Accurate risk adjustment isn’t just a box to check anymore. It’s a strategic lever. Hierarchical Condition Category (HCC) coding underpins risk scores that drive Medicare Advantage and other value-based payments. With more than half of Medicare beneficiaries now enrolled in Medicare Advantage for 2025 (that equates to roughly 35.7 million people), precision in coding directly affects financial performance and compliance.
Many organizations with good intentions outsource HCC coding to third parties that promise scale and turnkey accuracy. But in practice, outsourcing can be costly, difficult, and risky. The good news? Recent advances in generative AI have made it significantly easier and safer to bring HCC coding in-house, lowering costs, and strengthening audit readiness.
The hidden costs (and risks) of outsourcing
The business model behind outsourced HCC coding creates misaligned incentives. In essence, you’re trading off higher spend for softer accuracy guarantees. Health plans can spend millions under per-chart pricing models, but vendors rarely provide the transparent, auditable evidence needed to show that coding accuracy is actually better.
Meanwhile, CMS estimates the FY2024 Part C (Medicare Advantage) payment error at $19.07 billion — a reminder that documentation gaps remain a systemic risk if you can’t see and defend every code.
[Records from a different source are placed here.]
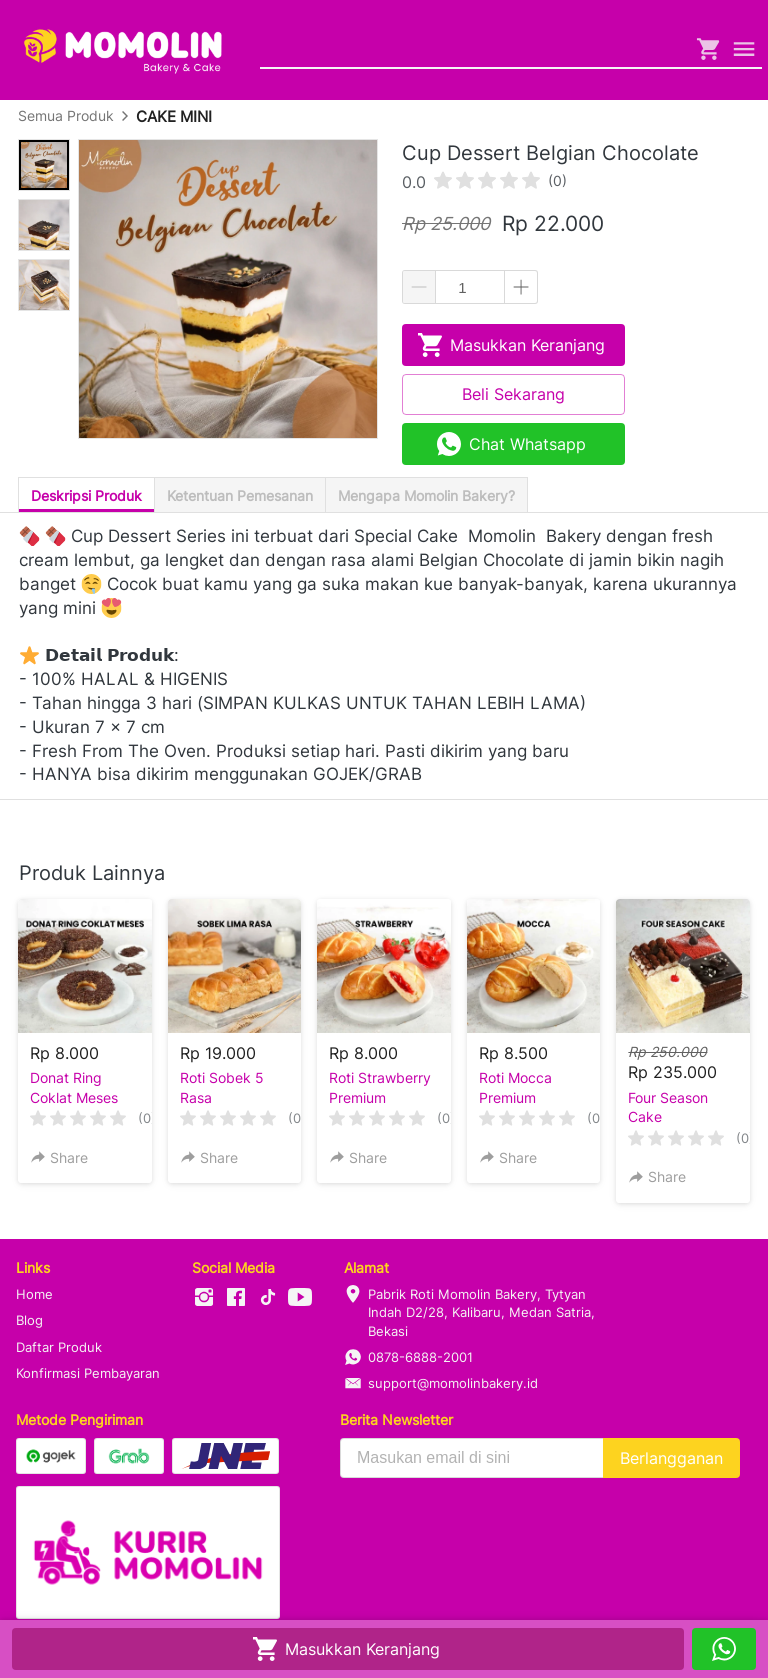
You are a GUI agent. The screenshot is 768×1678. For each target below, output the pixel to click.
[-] (204, 1298)
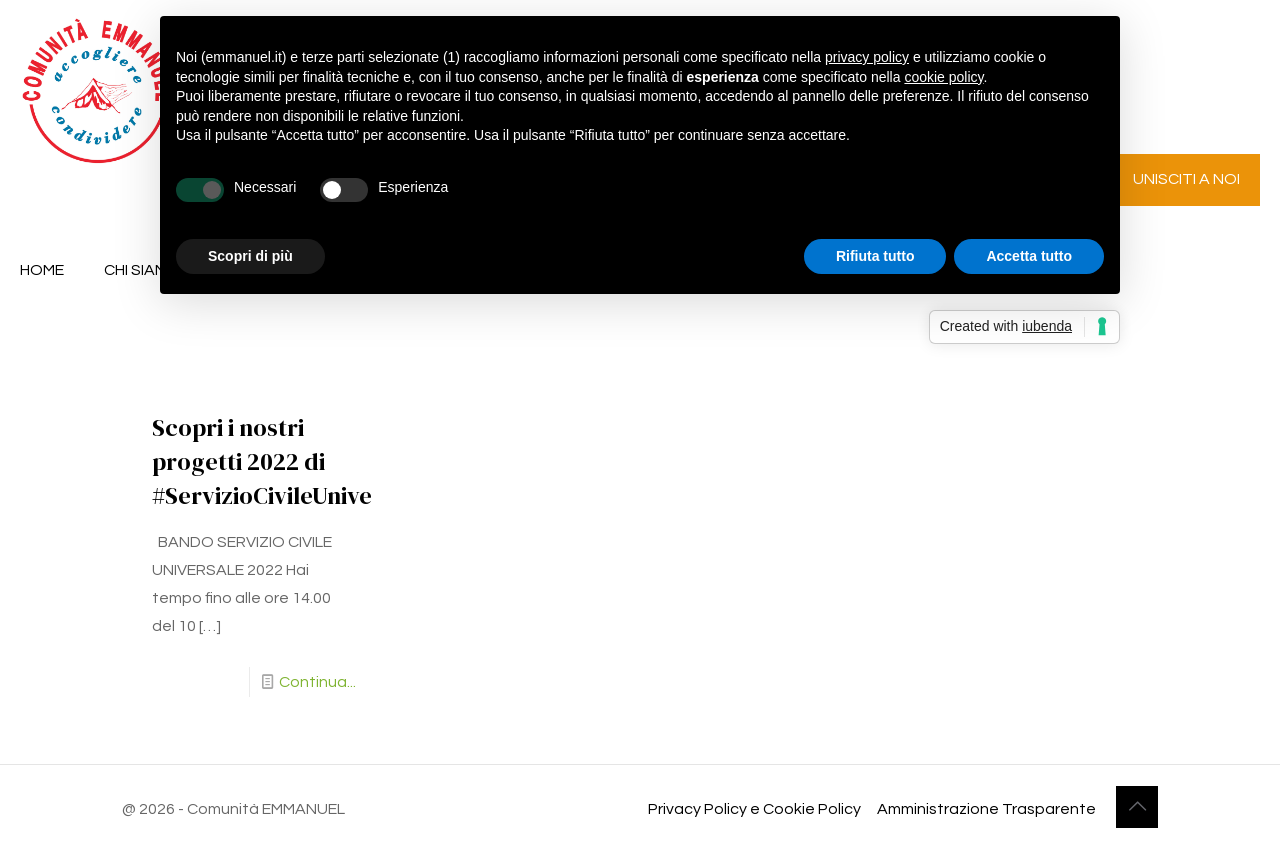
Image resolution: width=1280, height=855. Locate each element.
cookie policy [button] (943, 77)
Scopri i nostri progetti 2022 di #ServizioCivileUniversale (289, 461)
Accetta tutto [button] (1029, 256)
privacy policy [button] (867, 57)
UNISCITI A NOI (1186, 179)
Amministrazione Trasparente (986, 809)
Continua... (317, 682)
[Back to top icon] (1137, 807)
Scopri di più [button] (250, 256)
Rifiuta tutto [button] (875, 256)
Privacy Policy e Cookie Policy (754, 809)
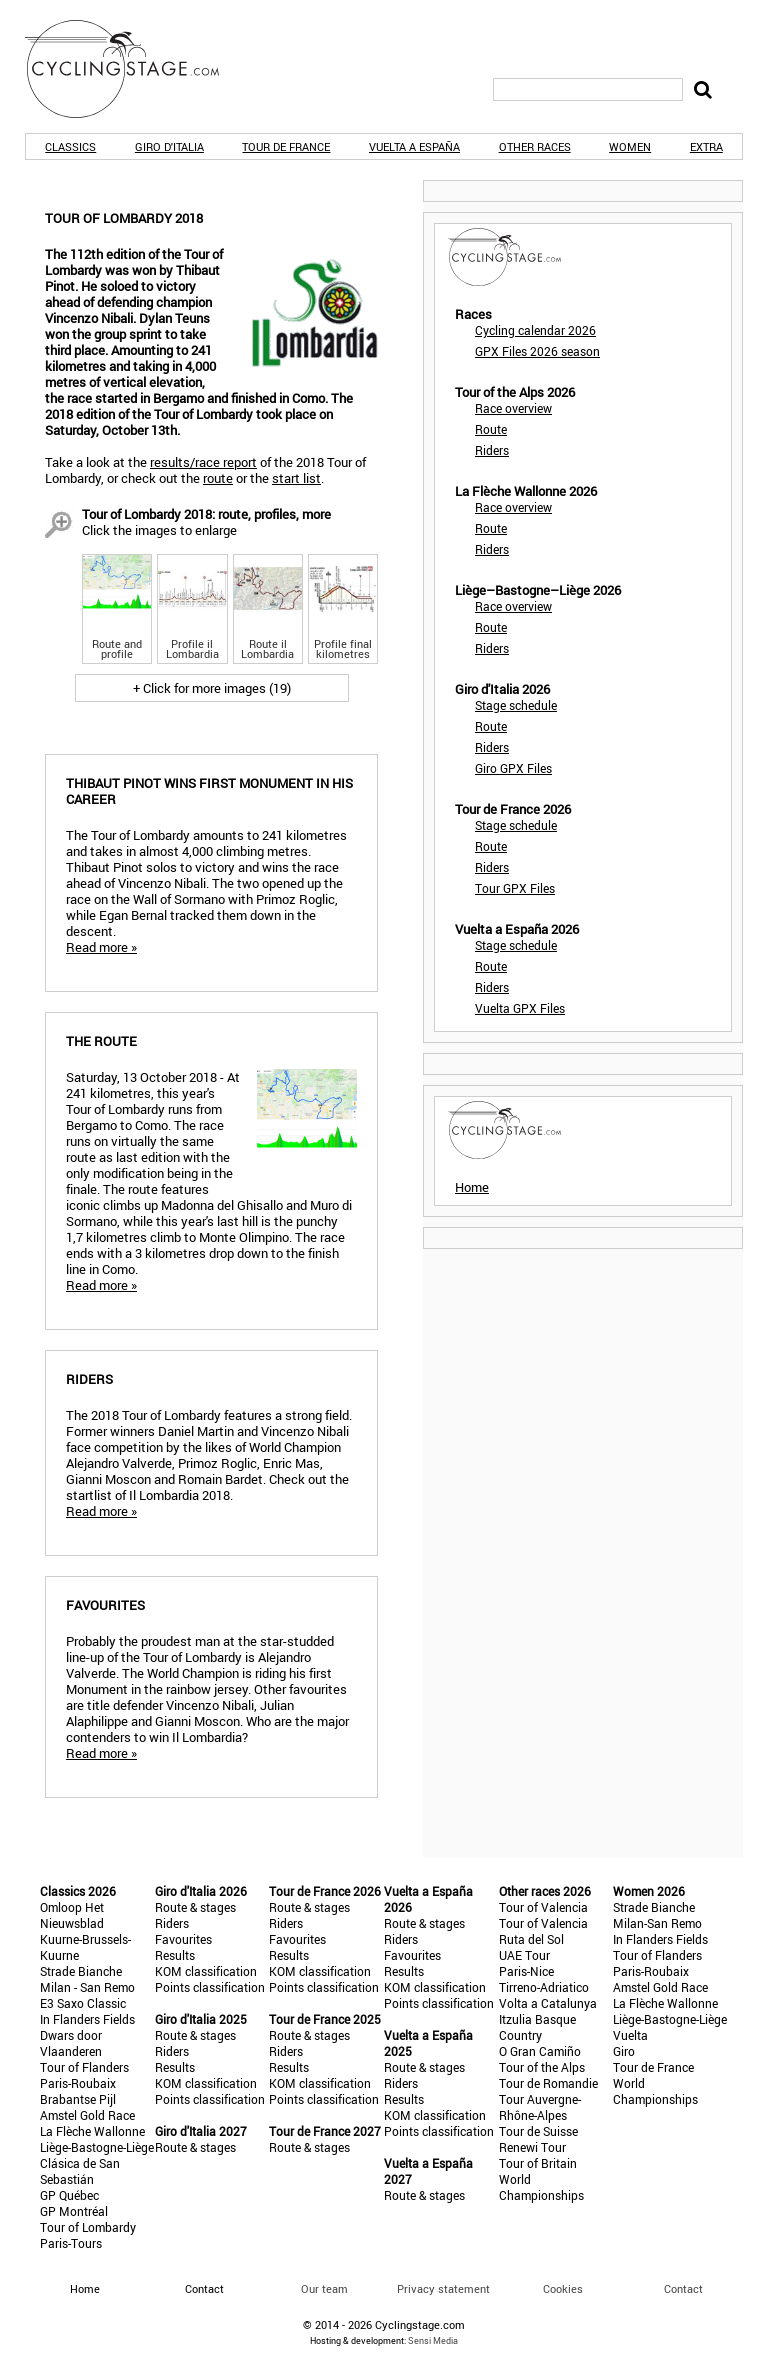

What’s worse? Audit exposure sits with you, not the vendor. While CMS has mechanisms in place to claw back overpayments, including extrapolation, and when diagnoses aren’t supported in the chart, it’s not a perfect system. If an outsourced partner “pushes” codes, you keep the liability when auditors review the records, and they keep their fees.
Additionally, with most outsourced models, you ship protected health information (PHI) out and accept someone else’s thresholds, edit logic, and risk tolerance. That lack of control and transparency is a problem if CMS or a plan auditor asks “why was this HCC assigned?” and you can’t produce an explainable, defensible trail.
Changing regulatory targets
Imagine hiring a tax firm that charges 20% of your deductions instead of an hourly rate. They have every incentive to find more deductions and to push the envelope. If you get audited, you’re liable; they keep their cut. That’s the risk dynamic of many outsourced HCC models: vendors maximize near-term revenue, while you face the long-tail audit exposure.
In Medicare Advantage, the stakes are enormous. 2025 payments continue to rise as enrollment grows, intensifying scrutiny on the accuracy of risk scores and coding practices. Policy updates project ongoing payment increases tied partly to risk score changes, fueling further attention from CMS and watchdogs.
Regulators are making the risks even clearer. The Office of Inspector General (OIG) has repeatedly warned about diagnoses that come only from health risk assessments (HRAs) or chart reviews, but aren’t backed up anywhere else in the medical record. These kinds of codes raise payments but often don’t hold up under audit. In other words, you’re taking calculated regulatory risks if coding isn’t buttoned up.
The in-house alternative
Thanks to advances in generative AI, bringing HCC coding in-house can remedy many of these issues at a fraction of the cost and risk profile. Your organization — not a vendor — is in the driver’s seat when it comes to edit logic, thresholds, evidence requirements, and escalation paths. That means audit readiness is built into the design, with full provenance for every suggested and accepted code.
Think about it: You already employ clinical coders. When equipped with the right AI, they can pre-review charts, surface high-yield evidence, and accelerate second-level review easily without adding headcount. Perhaps most importantly, solutions that run inside your environment avoid sharing PHI while giving your team full observability.
A few years ago, “DIY” meant building a natural language processing (NLP) platform from scratch. Not anymore. New generative AI-powered HCC coding tools can be integrated into existing workflows to read messy, siloed, multimodal data, keep pace with evolving models, operate on-prem or in a private cloud environment, and let you customize to meet the needs of your own organization.
The safer, smarter path forward
Regulators have made their expectations clear. Unsupported diagnoses will be found and funds will be recovered. The OIG continues to spotlight vulnerable coding channels like HRAs and chart reviews when they’re not supported elsewhere in the medical record. And CMS’s Part C error-rate work shows billions at stake each year.
Outsourcing made sense when the technology gap was wide. That gap has since closed. Today, organizations can deploy AI-native HCC platforms behind their own firewall, tailor them to their compliance posture, and operate at a predictable per-patient cost, while staying audit-ready.
Risk adjustment is too strategic to leave outside your four walls. The future of HCC coding is in-house, and with a combination of generative AI and your own clinical coders, organizations can directly address each of these realities with control, transparency, and cost savings.

David Talby
David Talby is CEO for John Snow Labs.